INFORMATION:
[Start of Attachment]
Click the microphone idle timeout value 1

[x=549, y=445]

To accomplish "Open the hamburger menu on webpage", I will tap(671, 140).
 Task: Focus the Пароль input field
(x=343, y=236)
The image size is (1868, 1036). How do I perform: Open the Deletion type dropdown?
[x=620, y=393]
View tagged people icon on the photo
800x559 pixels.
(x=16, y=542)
[End of Attachment]
[Start of Attachment]
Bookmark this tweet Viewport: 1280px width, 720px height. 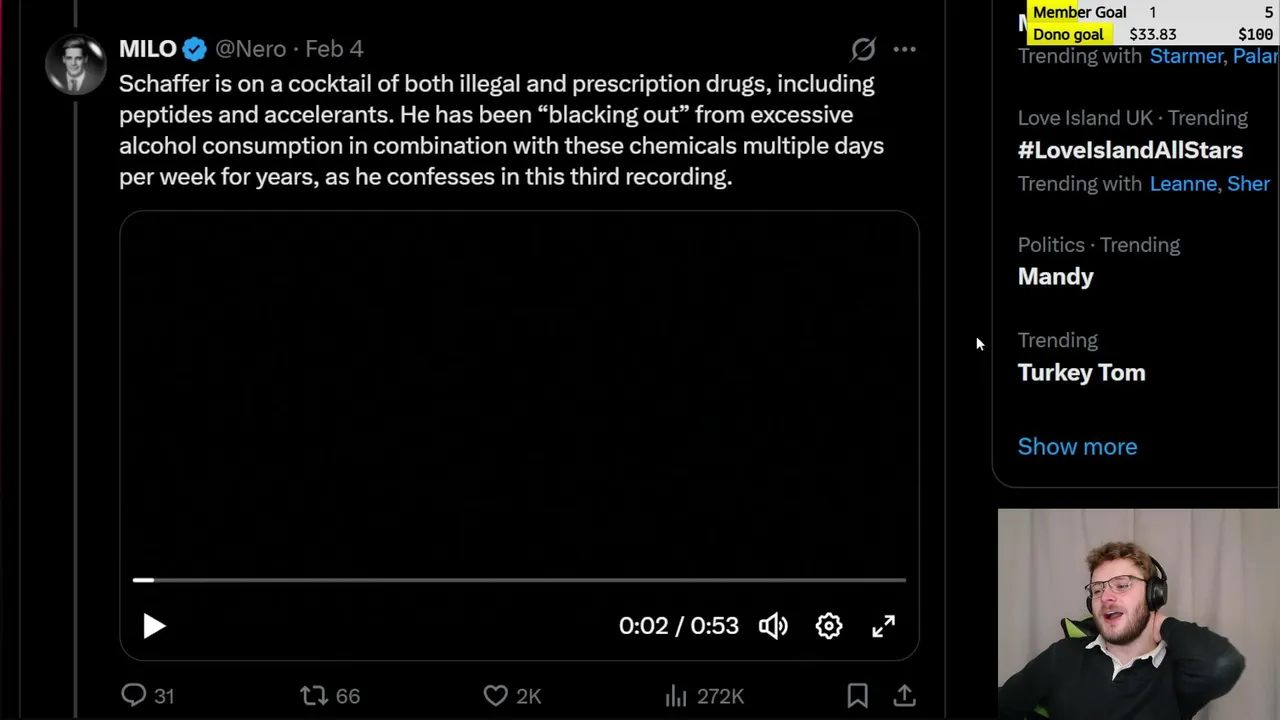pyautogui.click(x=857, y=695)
[End of Attachment]
[Start of Attachment]
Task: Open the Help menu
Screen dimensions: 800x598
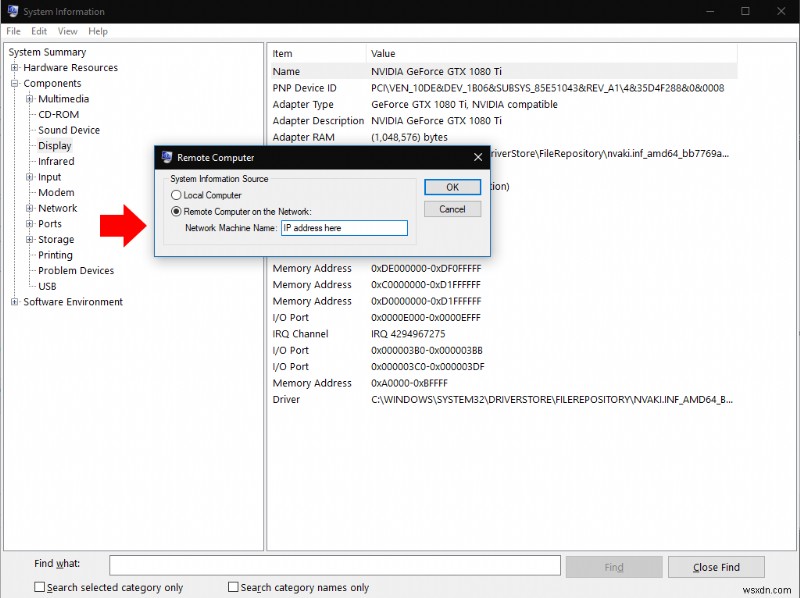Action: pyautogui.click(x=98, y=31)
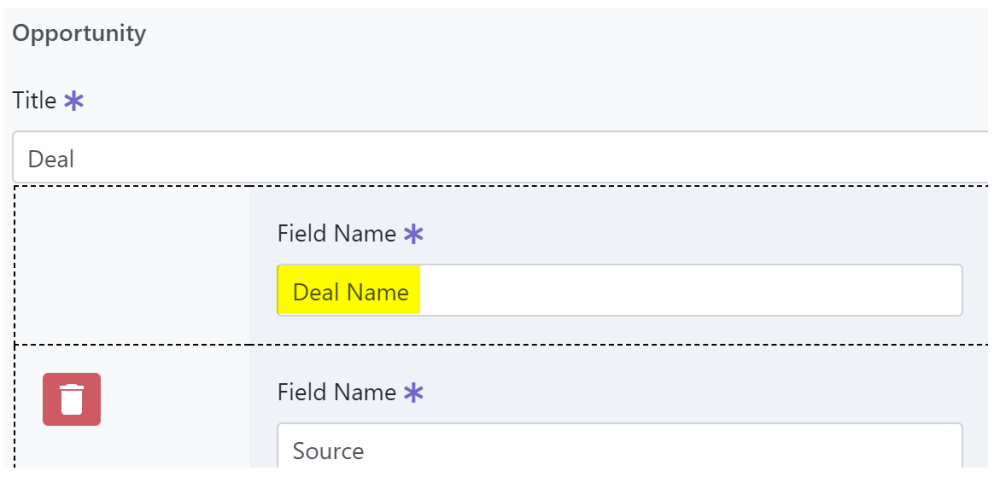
[End of Attachment]
WHAT IS NEEDED:
Each line carrying the string "menu" should be copied out from the entries.

OUTPUT FOR THIS TASK:
To accomplish "Open the hamburger menu on webpage", I will tap(671, 140).
Task: Open the Help menu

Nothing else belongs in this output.